I worked out the design on paper and started by printing the rough shapes for various pieces. First, I got the endcaps sorted and tested how they fit with the PCB housing. I’m designing with zero expectation of printing the entire battery pack in two easy chunks. Instead, I want to get everything out in pieces to play with shape and fit. Afterwards, I’ll refine the design and then use a (hopefully) familiar cheat to assemble the pieces.
You can see how the bits came together below. The column piece holds the PCB vertically and the sheath slides over the column.
Rather than print the entire sheath out and hope it will fit, I printed a couple of cross-section pieces and tested the slideability. Once I got the rough sheath shape worked out, I finished up the rest of the column.
I didn’t remember to take progress pictures of how I built out the battery springs, but it’s pretty straightforward. I soldered new wires from the PCB to two springs and enclosed the wiring beneath an insert, which holds everything in place.

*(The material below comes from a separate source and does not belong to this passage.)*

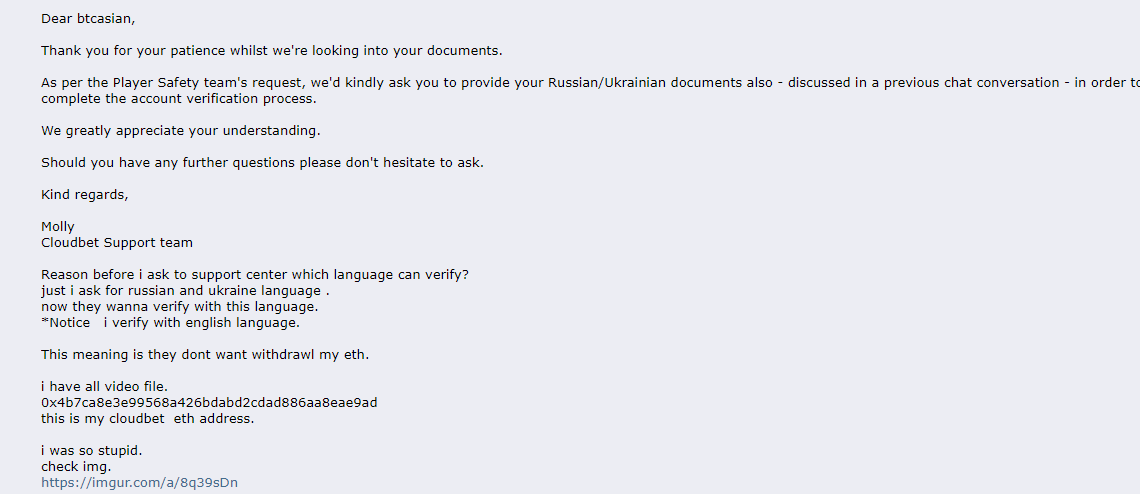The height and width of the screenshot is (494, 1140).
Task: Click the 'Player Safety team's request' line
Action: pyautogui.click(x=590, y=83)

Now for the cheating. The more complex your design, the less likely you will be able to print it in one (or two, or three…) pieces. I don’t mind toiling away in CAD to overcome the printer’s limitations, but some builds aren’t worth the trouble.
There’s an easier way. Grab your bucket of acetone (if you print with ABS you should have some ABS juice handy. That’ll be smashing). With the individual column parts complete, I fused them by painting each with acetone and mashing them together. Be forewarned, the finished product won’t look flawless unless you take your time and avoid painting exterior sides. I don’t care how the pack looks, though, I just want it to work.
Fusing pieces is simple. Grab two parts that fit together and paint any point of contact between them with acetone, then clamp them together. Let it sit for about thirty seconds and you should have a sturdy new part to work with. The assembled column below is comprised of 4-5 pieces: the rectangular PCB enclosure box, the vertical “rail,” the endcap with recessed circles, and an insert (exsert? technically it’s beneath the endcap).
For some added strength, you’re better off doing some friction welding with a rotary tool. You’ll end up with some bumpy bits here and there, but they can be sanded down. If the gaps between parts are too large for acetone to bridge them, friction welding is probably the better option.
Now to finish up the sheath. The cross-section received one final revision to include a slot for the clip, then I printed the whole sheath except for its endcap, which needs the same battery spring assembly as the column (Again, no pictures. Sorry!) I realized at this point that I had no easy way to remember the orientation when replacing the batteries, so I printed a red circle to indicate polarity and then assembled the sheath the same as before: acetone fusion, baby.
The end of the sheath is where the batteries connect in series. Normally that’s not a big deal, but if I wanted to keep the same wiring as the original pack I needed to find a way to tap in and connect back to the PCB. The solution was to place two exposed tabs that fit together when the sheath covers the column. You can see one of the exposed tabs in the last picture above, (between the red and black circles), and in the second image below. The column’s tab is in an earlier picture a few paragraphs back.
I designed the column to gradually increase in thickness toward the end, which securely wedges it into the sheath and keeps the pack closed. That’s….about it. Here are some final pictures.